Earlier this month, Lenovo announced that it had signed a memorandum of understanding to buy Netherlands-based Packard Bell. However, the Shanghai Securities News said yesterday that the plan may be aborted as Taiwan's Acer announced Monday it had signed a deal to buy Gateway and would indirectly take control of Packard Bell.
Gateway said it would exercise its right of first refusal to buy Paris-based PB Holding Co., the parent company of Packard Bell, said the report.
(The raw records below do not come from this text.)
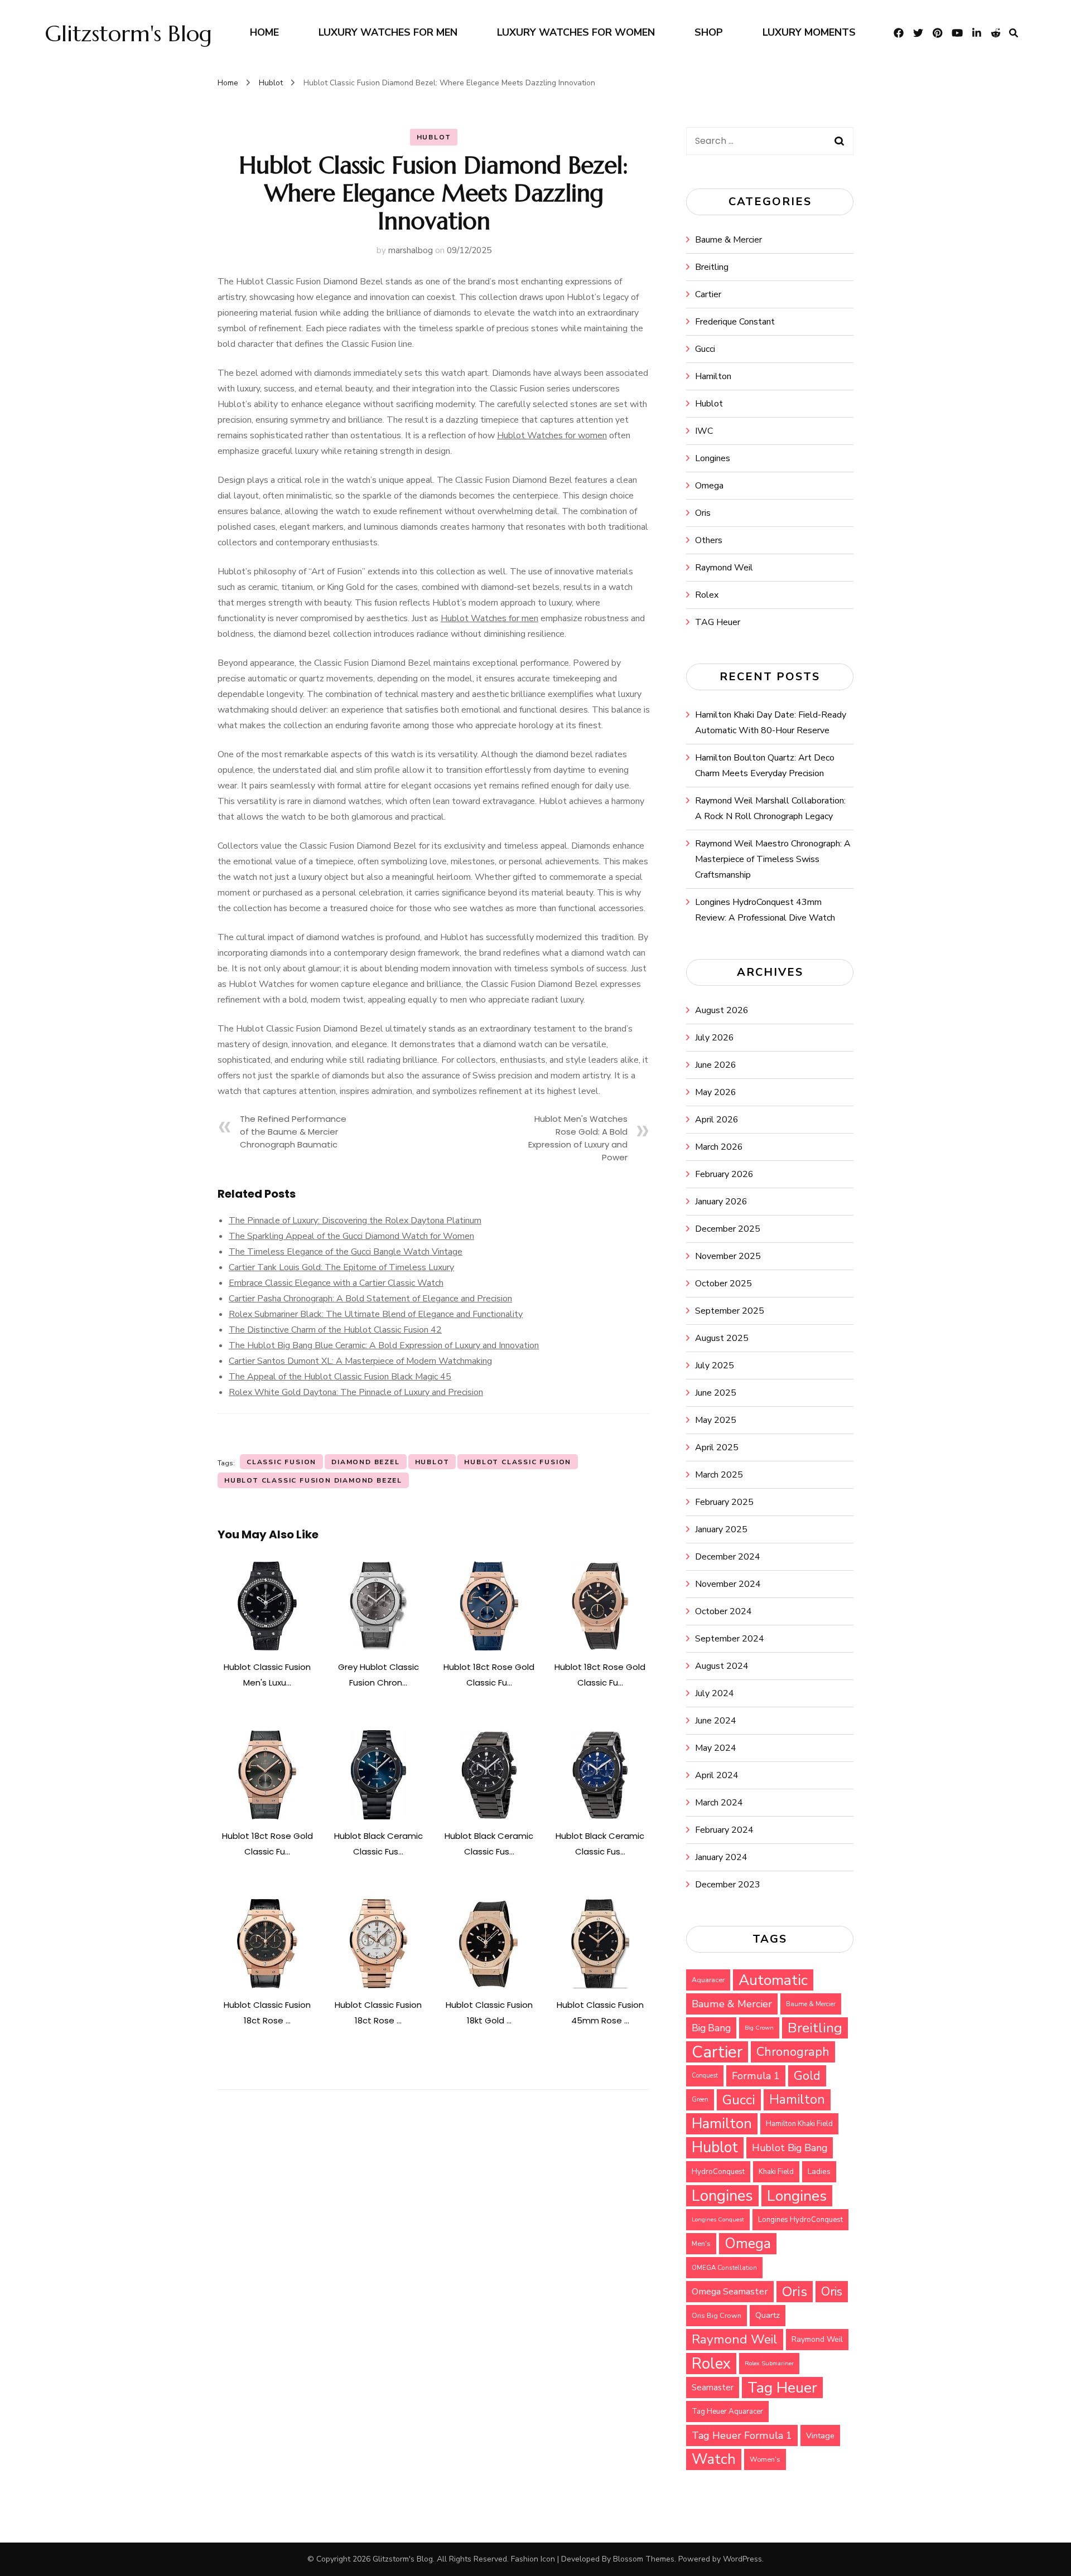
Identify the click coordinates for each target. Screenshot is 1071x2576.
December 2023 (727, 1884)
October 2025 (723, 1283)
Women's (765, 2459)
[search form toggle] (1013, 33)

That will prevent John Hui, a major shareholder of Gateway who bought Packard Bell from NEC last year, from selling Packard Bell to Lenovo, the paper said.
Asian Chevy
KUALA LUMPUR, Malaysia
A unit of U.S. automaker General Motors Corp. tied up with Malaysian conglomerate DRB-HICOM Bhd. yesterday to explore making Chevrolet cars for Southeast Asia's booming market.
Under the pact, the companies will "explore the establishment of a local vehicle assembly program as well as a manufacturing hub for the production of Chevrolet vehicles, parts and accessories" to be sold in the 10 countries making up the Association of Southeast Asian Nations.
General Motors Asia Pacific Holdings LLC will hold a 51 percent stake and DRB-HICOM the remaining 49 percent in the joint venture, which is expected to begin operations in October.
Patent issue
CINCINNATI, Ohio
Consumer products giant Procter & Gamble Co. sued Kraft Foods Inc., charging that a new plastic container for Kraft's Maxwell House coffee brand infringes on patents for P&G's Folgers coffee container.
P&G introduced a plastic container for its Folgers coffee in 2003 that has been used to help grow the Folgers business, the company said in a statement Monday.
P&G filed a lawsuit in U.S. District Court in San Francisco that seeks to stop Kraft Foods from selling its coffee in the packaging that P&G says infringes on its patents. The lawsuit also seeks recovery of an unspecified amount in damages, P&G spokeswoman Jen Becker said.
P&G believes Maxwell House has infringed on many of the container's innovations that are covered by P&G patents, Johnson said.